By Khadean Coombs
Baltimore Watchdog Staff Writer
Baltimore County Executive Johnny Olszewski announced Monday that the Baltimore County Police Department has been awarded a $300,000 grant to help solve sexual assault cold cases.
The money would pay to staff and train special victims personnel responsible for managing sexual assault investigations; testing microscope slides with evidence from previous sexual assault victims maintained by the Greater Baltimore Medical Center; applying modern DNA analysis procedures on cases that have been entered into the FBI indexing system; and testing SAFE kits from before April 30, Olszewski said.
“We are committed to do whatever we can to bring justice to survivors of sexual assault,” Olszewski said during a press conference, which was also attended by Police Chief Melissa Hyatt and Lt. Brian Edwards. “Today we’re taking another important step to show that commitment.”
The grant, which was awarded by the Hackerman Foundation of Baltimore, will go before the County Council next month.
This is Olszewski’s latest move to help improve sexual assault investigations in the county. In February, Olszewski formed the Sexual Assault Investigations Task Force to examine sexual assault investigation’s procedures and policies.
The seven-member task force issued a report earlier this month with 23 recommendations. Among them, the task force recommended that the county implement a comprehensive policy to govern all sexual assault cases, develop a uniform centralizes records system for cases, and increasing the staff of the police department’s special victim’s unit.
Olszewski said the grant gives the task force “the opportunity to close some cases and bring perpetrators to justice” and “to get closure for victims who have waited years or even longer.”
The county executive said that “every resident” should know that every resource will be at their disposal to solve past, present and future cases. However, Olszewski acknowledged that “only a small percent” of existing rape kits and GMBC slides would be tested.
In the 1970s, a GBMC emergency room physician, Dr. Rudiger Breitenecker, preserved evidence of sexual assault victims on microscope slides. The slides were kept at GBMC. Since the 1990s when the standardized SAFE exam emerged, law enforcement have used the slides to convict several offenders.
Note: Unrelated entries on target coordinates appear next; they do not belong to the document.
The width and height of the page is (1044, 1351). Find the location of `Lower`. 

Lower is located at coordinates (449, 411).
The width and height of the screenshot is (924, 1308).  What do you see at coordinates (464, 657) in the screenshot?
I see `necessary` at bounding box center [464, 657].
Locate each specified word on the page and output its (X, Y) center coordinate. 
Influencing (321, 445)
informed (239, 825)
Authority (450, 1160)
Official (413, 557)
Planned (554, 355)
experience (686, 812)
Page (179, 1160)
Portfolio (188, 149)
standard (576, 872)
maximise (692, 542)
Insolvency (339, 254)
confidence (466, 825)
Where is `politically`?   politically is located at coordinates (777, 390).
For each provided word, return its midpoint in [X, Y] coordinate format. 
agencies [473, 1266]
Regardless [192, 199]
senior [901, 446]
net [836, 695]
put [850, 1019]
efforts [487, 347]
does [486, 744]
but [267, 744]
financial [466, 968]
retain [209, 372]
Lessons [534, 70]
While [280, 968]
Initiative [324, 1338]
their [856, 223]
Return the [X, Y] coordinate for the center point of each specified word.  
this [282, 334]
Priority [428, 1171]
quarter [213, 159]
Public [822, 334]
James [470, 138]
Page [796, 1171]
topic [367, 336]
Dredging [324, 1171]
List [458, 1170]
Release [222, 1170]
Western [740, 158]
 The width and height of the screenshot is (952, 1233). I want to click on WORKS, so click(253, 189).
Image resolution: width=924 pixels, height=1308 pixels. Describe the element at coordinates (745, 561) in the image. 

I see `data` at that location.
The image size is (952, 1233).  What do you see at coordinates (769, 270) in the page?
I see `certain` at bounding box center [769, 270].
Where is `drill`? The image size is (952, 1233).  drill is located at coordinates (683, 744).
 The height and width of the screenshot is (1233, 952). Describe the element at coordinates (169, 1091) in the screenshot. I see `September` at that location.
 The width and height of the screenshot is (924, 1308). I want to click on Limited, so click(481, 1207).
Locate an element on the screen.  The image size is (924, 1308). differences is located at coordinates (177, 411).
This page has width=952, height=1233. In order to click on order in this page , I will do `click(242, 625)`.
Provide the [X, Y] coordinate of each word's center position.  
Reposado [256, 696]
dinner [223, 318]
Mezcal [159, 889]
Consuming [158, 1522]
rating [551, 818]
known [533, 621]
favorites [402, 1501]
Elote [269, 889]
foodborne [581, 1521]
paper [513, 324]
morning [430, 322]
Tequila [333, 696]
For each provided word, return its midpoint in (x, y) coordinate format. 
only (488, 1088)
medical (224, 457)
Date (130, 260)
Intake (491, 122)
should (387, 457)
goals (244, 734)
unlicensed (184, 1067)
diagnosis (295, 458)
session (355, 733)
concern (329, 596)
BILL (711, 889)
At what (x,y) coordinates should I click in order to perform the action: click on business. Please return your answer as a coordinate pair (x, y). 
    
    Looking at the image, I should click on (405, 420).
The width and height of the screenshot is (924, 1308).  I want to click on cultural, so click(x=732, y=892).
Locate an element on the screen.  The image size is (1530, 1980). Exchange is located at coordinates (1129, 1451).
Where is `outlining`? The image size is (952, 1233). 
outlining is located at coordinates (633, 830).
Nancy Heckerman, who is associated with the Heckerman Foundation, provided the task force with the grant after asking state Del. Shelly Hettleman, D-Baltimore County, how can she help?
“Nancy Heckerman asked me, ‘Is there anything I can do to help?’” Hettleman said. “She’s an activist. She reads about what’s happening in this world and is aware of problems, but more importantly she asked what she can do to help. So, I said let me think about it a bit … I had some ideas and brought it to some of the folks you see here today, and we developed this plan.”